O resultado, é que junto aos menires ficava um microrrelevo, nalguns casos com as pedras de calce visíveis, onde microprados naturais iam dando o ar da sua graça (ver imagem mais pequena).
Já agora, esperamos atentamente que o arquivo, legado por Henrique Leonor Pina à Câmara Municipal de Évora, seja organizado e disponibilizado publicamente, uma vez que existem aí certamente elementos para avaliar os “níveis do solo” antes de os visitantes começarem a pisotear os Almendres de forma significativa.
Sobre o facto de, em alguns casos, aparecerem as pedras de calce, convém recordar que quando se ergue um menir essas pedras enchem, por definição, as folgas no buraco (alvéolo) onde este é colocado, até à superfície ou mesmo um pouco acima, sendo por isso, um excelente indicador do nível do solo aquando da implantação do menir.
Na verdade, para além dos aspetos atrás referidos, existem muitos outros elementos para avaliar o “nível do solo” antes dos efeitos erosivos da “excessiva” visitação se terem começado a fazer sentir: pense-se um pouco nos menires tombados, nos fragmentos de menires, nos menires pequenos, no menir 64, com gravuras na parte inferior, e nos próprios marcos de cimento implantados para assinalar menires desaparecidos.
Em suma, dos 600 metros cúbicos de terra despejados em cima dos Almendres, pelo menos dois terços estão a mais e devem ser retirados.
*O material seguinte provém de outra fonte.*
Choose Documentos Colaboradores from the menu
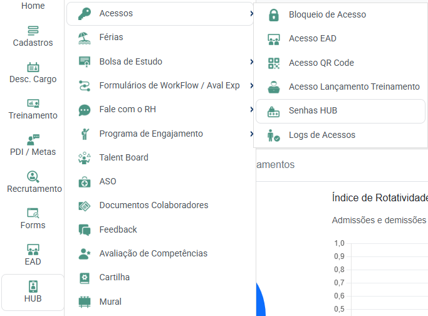The width and height of the screenshot is (428, 316). tap(154, 205)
No que diz respeito ao prado, a dita “reposição do coberto vegetal”, levanta vários problemas, nomeadamente:
1 – Para se poder manter, implica a exclusão dos visitantes, decisão autoritária que limita gravemente os direitos do público. Os visitantes deixam de poder ver as gravuras ou de apreciar integralmente o monumento. Sendo claro que, ao contrário do que se tem procurado fazer crer, o monumento não é frágil, a erosão nunca teve as dimensões nem as consequências que se anunciaram, e a visita livre, só por si, não terá, certamente, nenhum efeito negativo;
2 – Acrescenta ao excesso de terra, a altura do prado, sobretudo antes de cada corte. Na primavera passada fotografei, em mais que uma ocasião, o prado com cerca de 40 centímetros, o que a juntar aos cerca de 25 centímetros de terra implica que deixamos de ver mais de meio metro em cada menir. No caso dos menires pequenos, por exemplo, ou da gravura do menir 64, originalmente a um palmo do chão, imagine-se…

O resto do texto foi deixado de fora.